Aside from this sort of thing, the applications of motivic integration I'm aware of have the following flavor: one takes a "numerical" generating function for some invariants of geometric data (e.g. the $p$-adic Igusa zeta function or topological zeta function) and replaces them with motivic versions which specialize to the numerical zeta function on applying some homomorphism out of the Grothendieck ring of varieties. (Sometimes this latter feature is not quite satisfied, and the motivic versions are only analogues of the numerical versions). This allows one to formulate (and sometimes prove) stronger versions of features of the original numerical zeta functions. For example, see this paper of Denef and Loeser. (They have written many interesting papers on these subjects.) This paper of Chambert-Loir and Loeser is a cool example of a rather different kind.

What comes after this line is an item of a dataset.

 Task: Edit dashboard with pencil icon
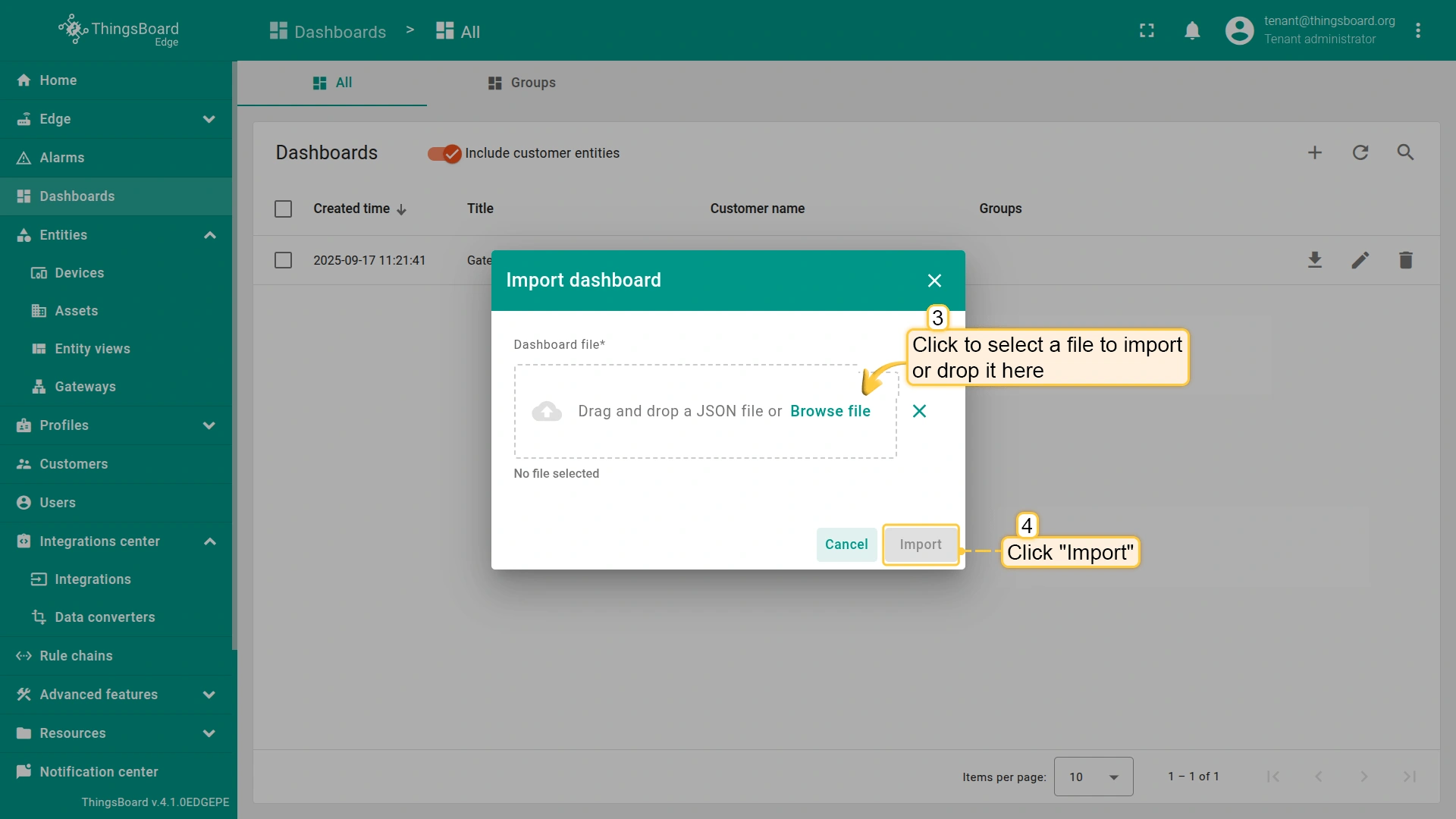[x=1360, y=260]
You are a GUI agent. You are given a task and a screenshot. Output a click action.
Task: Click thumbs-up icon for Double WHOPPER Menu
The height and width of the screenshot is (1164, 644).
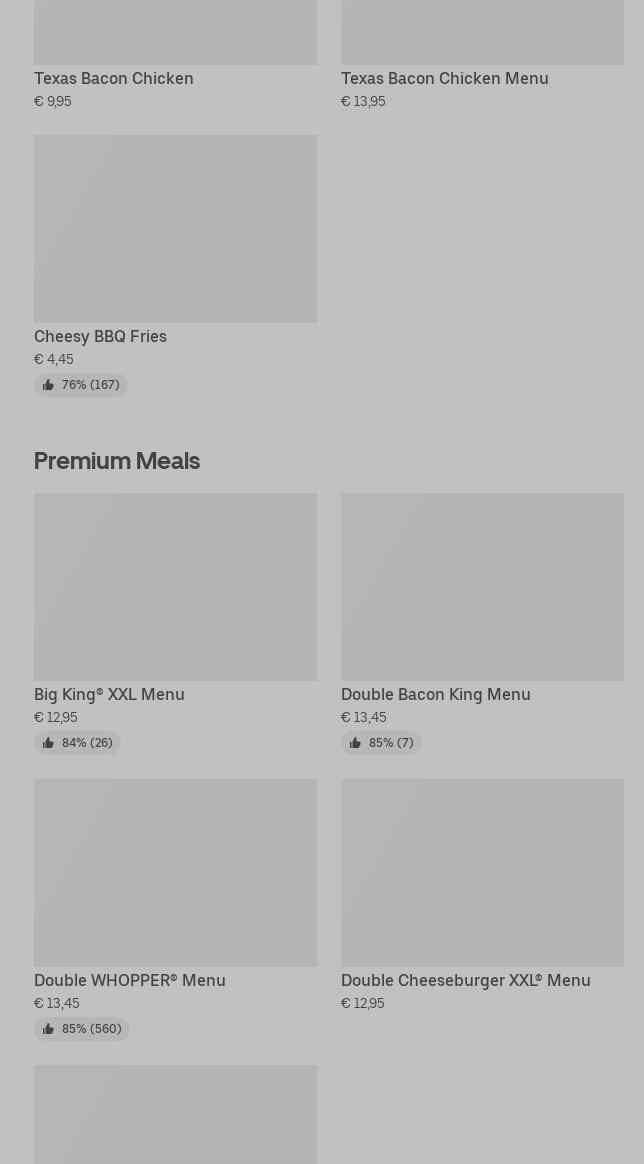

I'm not an expert, so I may have missed some flavors of applications. (There are many interesting "motivic invariants" which I haven't talked about, e.g. "motivic Milnor fibers" which are related to the Zeta functions studied by Denef and Loeser above; the Kapranov motivic zeta function, which is a motivic analogue of the Weil zeta functions; and "motivic characteristic classes," but as far as I know the Kapranov zeta function and "motivic characteristic classes" haven't really been studied via motivic integration techniques.)

Here are some other references I like: this survey of Looijenga gives a slightly more sophisticated (e.g. equivariant etc.) version of some of these motivic invariants. This is an excellent reference on the Grothendieck ring of varieties by Mustata, though the proof of Theorem 3.1 is not correct for curves with no rational points. (The issue is that the map $\operatorname{Sym}^n(C)\to \operatorname{Pic}^n(C)$ is not a bundle of projective spaces in this case, but rather a Severi-Brauer variety over $\operatorname{Pic}^n(C)$; as far as I know a correct proof of Theorem 3.1 does not appear in the literature.) There are also plenty of generally cool papers about the Grothendieck ring of varieties, e.g. Poonen's "The Grothendieck Ring of Varieties is not a Domain", this paper of Liu and Sebag, and this great counterexample of Larsen and Lunts.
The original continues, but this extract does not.